Lead Toxicity via Arachidonate Signal Transduction to Growth Responses in the Splenic Macrophage

• Published in: Environmental research Vol. 67; no. 2; pp. 209 - 219
• Main Authors: Lee, J.J., Battles, A.H.
• Format: Journal Article
• Language: English
• Published: Amsterdam Elsevier Inc 01.11.1994; Elsevier
• Subjects: Animals; Arachidonic Acid - metabolism; Biological and medical sciences; Buthionine Sulfoximine; Chemical and industrial products toxicology.
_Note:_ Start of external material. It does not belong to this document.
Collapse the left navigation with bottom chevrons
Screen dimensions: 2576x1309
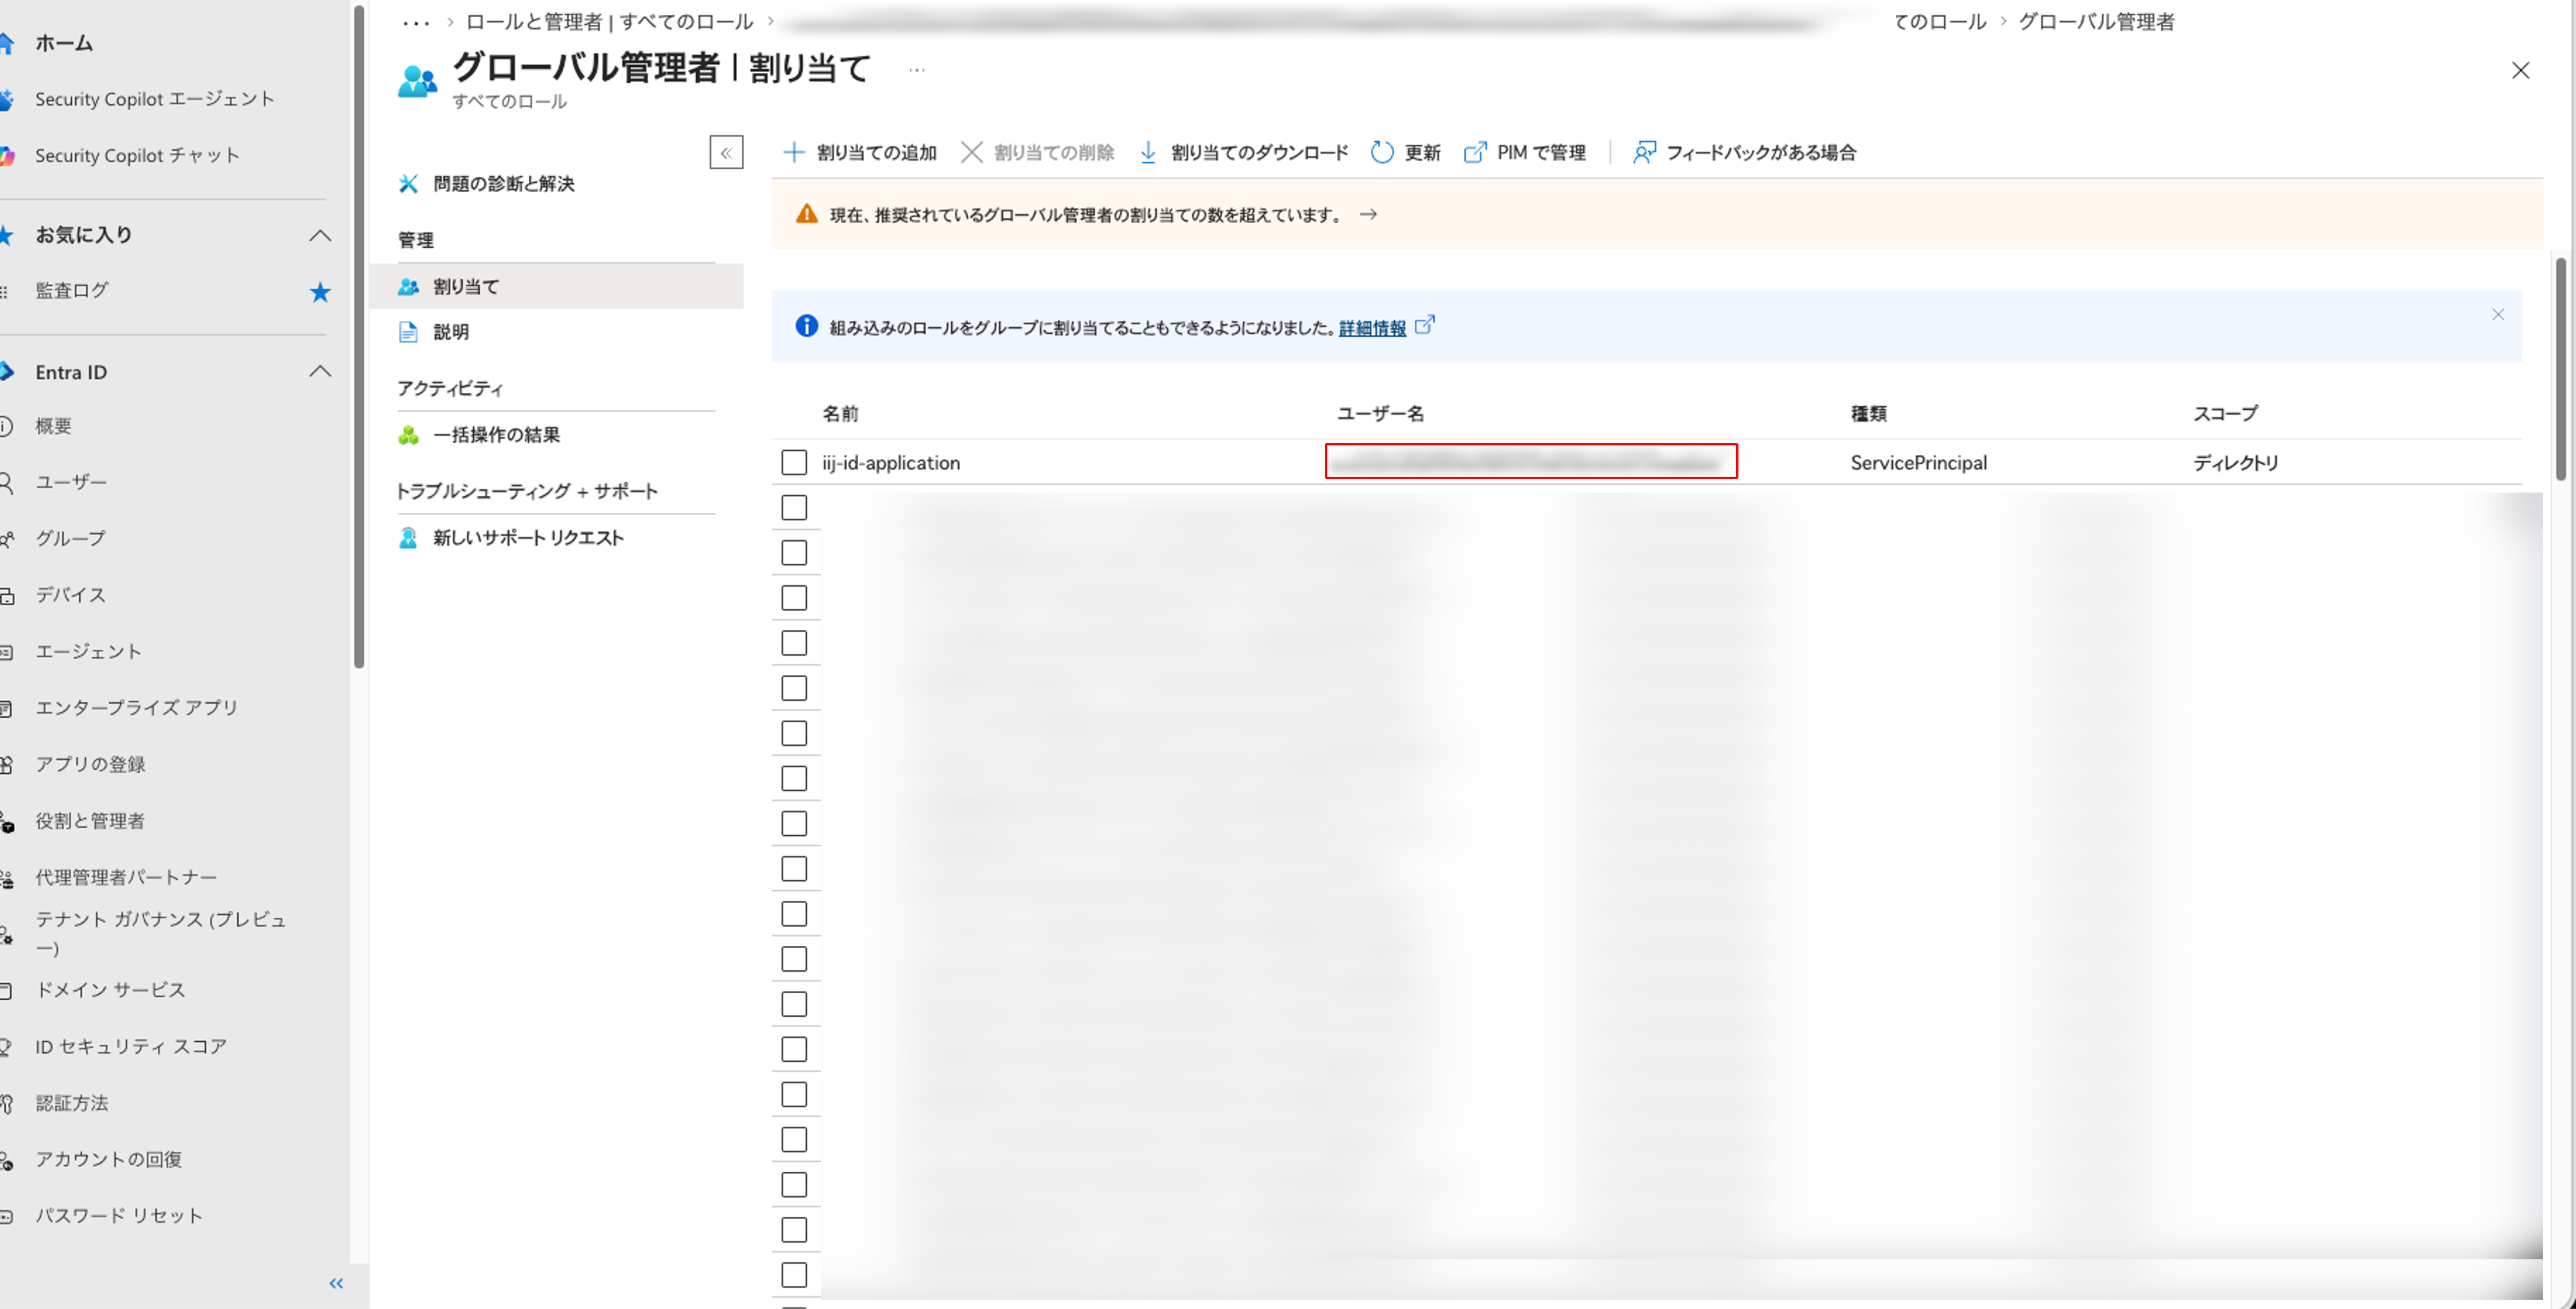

Toxic occupational diseases; Cycloheximide - pharmacology; Dinoprostone - metabolism; Lead - toxicity; Lipopolysaccharides - pharmacology; Macrophages - drug effects; Macrophages - metabolism; Medical sciences; Metals and various inorganic compounds; Methionine Sulfoximine - analogs & derivatives; Methionine Sulfoximine - pharmacology; Mice; Signal Transduction; Spleen - cytology; Spleen - drug effects; Spleen - metabolism; Toxicology; Immunopathology; Toxicity; Arachidonic acid derivatives; Major histocompatibility system; Cytokine; Prostaglandin E2; In vitro; Heavy metal; Signal transduction; Lead; Mechanism of action; Phagocytosis; Macrophage
• ISSN: 0013-9351; 1096-0953
• DOI: 10.1006/enrs.1994.1075

Lead chloride modulated the macrophage cell surface growth signal-transduced, lipid second messenger prostaglandin E 2 (PGE 2), concomitant with cell differentiation. In virgin macrophage, PGE 2 was increased by lead in a dose-dependent manner, suggesting suppression of the immune function (inversely regulated by PGE 2). Upon stimulation by bacterial endotoxin, lead-treated cells displayed decreased PGE 2 with immune augmentation as tested by zymosan particle ingestion. These effects were simulatable by a glutathione synthesis inhibitor around 10 μM lead, and by cycloheximide around 50 μM lead, suggesting a mechanism similar to viral infection.